## PROBLEM TO SOLVE
Give back every entry below, exactly as written.

§ §

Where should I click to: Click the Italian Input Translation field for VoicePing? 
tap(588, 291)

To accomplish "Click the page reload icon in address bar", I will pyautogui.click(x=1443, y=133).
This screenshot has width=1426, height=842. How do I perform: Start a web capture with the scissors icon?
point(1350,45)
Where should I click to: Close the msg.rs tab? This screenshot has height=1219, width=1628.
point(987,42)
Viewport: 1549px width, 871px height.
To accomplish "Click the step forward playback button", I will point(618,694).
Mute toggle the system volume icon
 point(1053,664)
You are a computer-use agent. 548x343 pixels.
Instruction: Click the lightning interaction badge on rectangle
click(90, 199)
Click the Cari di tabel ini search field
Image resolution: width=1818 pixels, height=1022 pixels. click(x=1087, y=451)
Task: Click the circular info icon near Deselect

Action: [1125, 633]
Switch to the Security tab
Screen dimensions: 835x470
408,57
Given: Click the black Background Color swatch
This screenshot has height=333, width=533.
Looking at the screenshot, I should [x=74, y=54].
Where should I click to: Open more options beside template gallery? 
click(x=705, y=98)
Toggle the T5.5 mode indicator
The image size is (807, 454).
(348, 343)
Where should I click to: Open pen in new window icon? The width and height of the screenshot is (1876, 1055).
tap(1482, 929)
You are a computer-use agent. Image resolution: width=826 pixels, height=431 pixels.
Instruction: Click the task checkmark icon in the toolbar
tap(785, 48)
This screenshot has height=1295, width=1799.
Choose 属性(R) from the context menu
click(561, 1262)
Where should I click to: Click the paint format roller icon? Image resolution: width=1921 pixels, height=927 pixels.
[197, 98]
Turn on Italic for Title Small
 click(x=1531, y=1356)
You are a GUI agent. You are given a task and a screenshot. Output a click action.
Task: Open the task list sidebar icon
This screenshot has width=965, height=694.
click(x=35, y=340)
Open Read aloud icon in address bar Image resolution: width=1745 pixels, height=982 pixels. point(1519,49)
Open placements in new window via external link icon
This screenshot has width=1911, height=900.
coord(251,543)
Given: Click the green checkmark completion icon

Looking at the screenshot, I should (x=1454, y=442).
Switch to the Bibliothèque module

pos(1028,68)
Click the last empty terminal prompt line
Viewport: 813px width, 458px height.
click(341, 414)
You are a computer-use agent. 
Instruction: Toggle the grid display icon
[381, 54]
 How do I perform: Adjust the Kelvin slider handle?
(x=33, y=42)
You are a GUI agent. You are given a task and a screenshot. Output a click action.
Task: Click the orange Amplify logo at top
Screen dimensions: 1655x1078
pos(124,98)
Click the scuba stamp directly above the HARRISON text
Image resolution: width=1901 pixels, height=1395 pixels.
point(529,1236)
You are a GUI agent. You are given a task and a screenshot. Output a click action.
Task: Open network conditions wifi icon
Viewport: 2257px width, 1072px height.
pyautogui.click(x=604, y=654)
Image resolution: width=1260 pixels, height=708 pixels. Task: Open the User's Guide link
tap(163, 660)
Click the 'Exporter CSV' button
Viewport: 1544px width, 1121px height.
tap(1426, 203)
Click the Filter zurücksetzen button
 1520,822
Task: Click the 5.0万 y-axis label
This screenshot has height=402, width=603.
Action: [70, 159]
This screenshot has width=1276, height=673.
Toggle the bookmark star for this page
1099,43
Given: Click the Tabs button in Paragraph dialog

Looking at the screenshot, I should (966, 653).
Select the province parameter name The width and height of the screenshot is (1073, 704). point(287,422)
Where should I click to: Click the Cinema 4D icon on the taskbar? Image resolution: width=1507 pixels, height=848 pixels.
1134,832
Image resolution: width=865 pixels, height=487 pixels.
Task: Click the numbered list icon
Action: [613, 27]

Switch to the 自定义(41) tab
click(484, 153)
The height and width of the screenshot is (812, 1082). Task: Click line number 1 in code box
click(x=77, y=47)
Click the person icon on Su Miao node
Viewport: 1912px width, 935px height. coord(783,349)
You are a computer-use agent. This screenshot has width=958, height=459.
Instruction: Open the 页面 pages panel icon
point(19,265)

§ §

## THE COMPLETED TASK
Where should I click to: Click the Italian Input Translation field for VoicePing? 
tap(588, 291)

To accomplish "Click the page reload icon in address bar", I will pyautogui.click(x=1443, y=133).
This screenshot has width=1426, height=842. How do I perform: Start a web capture with the scissors icon?
point(1350,45)
Where should I click to: Close the msg.rs tab? This screenshot has height=1219, width=1628.
point(987,42)
Viewport: 1549px width, 871px height.
To accomplish "Click the step forward playback button", I will point(618,694).
Mute toggle the system volume icon
 point(1053,664)
You are a computer-use agent. 548x343 pixels.
Instruction: Click the lightning interaction badge on rectangle
click(90, 199)
Click the Cari di tabel ini search field
Image resolution: width=1818 pixels, height=1022 pixels. click(x=1087, y=451)
Task: Click the circular info icon near Deselect

Action: [1125, 633]
Switch to the Security tab
Screen dimensions: 835x470
408,57
Given: Click the black Background Color swatch
This screenshot has height=333, width=533.
Looking at the screenshot, I should [x=74, y=54].
Where should I click to: Open more options beside template gallery? 
click(x=705, y=98)
Toggle the T5.5 mode indicator
The image size is (807, 454).
(348, 343)
Where should I click to: Open pen in new window icon? The width and height of the screenshot is (1876, 1055).
tap(1482, 929)
You are a computer-use agent. Image resolution: width=826 pixels, height=431 pixels.
Instruction: Click the task checkmark icon in the toolbar
tap(785, 48)
This screenshot has height=1295, width=1799.
Choose 属性(R) from the context menu
click(561, 1262)
Where should I click to: Click the paint format roller icon? Image resolution: width=1921 pixels, height=927 pixels.
[197, 98]
Turn on Italic for Title Small
 click(x=1531, y=1356)
You are a GUI agent. You are given a task and a screenshot. Output a click action.
Task: Open the task list sidebar icon
This screenshot has width=965, height=694.
click(x=35, y=340)
Open Read aloud icon in address bar Image resolution: width=1745 pixels, height=982 pixels. point(1519,49)
Open placements in new window via external link icon
This screenshot has width=1911, height=900.
coord(251,543)
Given: Click the green checkmark completion icon

Looking at the screenshot, I should (x=1454, y=442).
Switch to the Bibliothèque module

pos(1028,68)
Click the last empty terminal prompt line
Viewport: 813px width, 458px height.
click(341, 414)
You are a computer-use agent. 
Instruction: Toggle the grid display icon
[381, 54]
 How do I perform: Adjust the Kelvin slider handle?
(x=33, y=42)
You are a GUI agent. You are given a task and a screenshot. Output a click action.
Task: Click the orange Amplify logo at top
Screen dimensions: 1655x1078
pos(124,98)
Click the scuba stamp directly above the HARRISON text
Image resolution: width=1901 pixels, height=1395 pixels.
point(529,1236)
You are a GUI agent. You are given a task and a screenshot. Output a click action.
Task: Open network conditions wifi icon
Viewport: 2257px width, 1072px height.
pyautogui.click(x=604, y=654)
Image resolution: width=1260 pixels, height=708 pixels. Task: Open the User's Guide link
tap(163, 660)
Click the 'Exporter CSV' button
Viewport: 1544px width, 1121px height.
tap(1426, 203)
Click the Filter zurücksetzen button
 1520,822
Task: Click the 5.0万 y-axis label
This screenshot has height=402, width=603.
Action: [70, 159]
This screenshot has width=1276, height=673.
Toggle the bookmark star for this page
1099,43
Given: Click the Tabs button in Paragraph dialog

Looking at the screenshot, I should (966, 653).
Select the province parameter name The width and height of the screenshot is (1073, 704). point(287,422)
Where should I click to: Click the Cinema 4D icon on the taskbar? Image resolution: width=1507 pixels, height=848 pixels.
1134,832
Image resolution: width=865 pixels, height=487 pixels.
Task: Click the numbered list icon
Action: [613, 27]

Switch to the 自定义(41) tab
click(484, 153)
The height and width of the screenshot is (812, 1082). Task: Click line number 1 in code box
click(x=77, y=47)
Click the person icon on Su Miao node
Viewport: 1912px width, 935px height. coord(783,349)
You are a computer-use agent. This screenshot has width=958, height=459.
Instruction: Open the 页面 pages panel icon
point(19,265)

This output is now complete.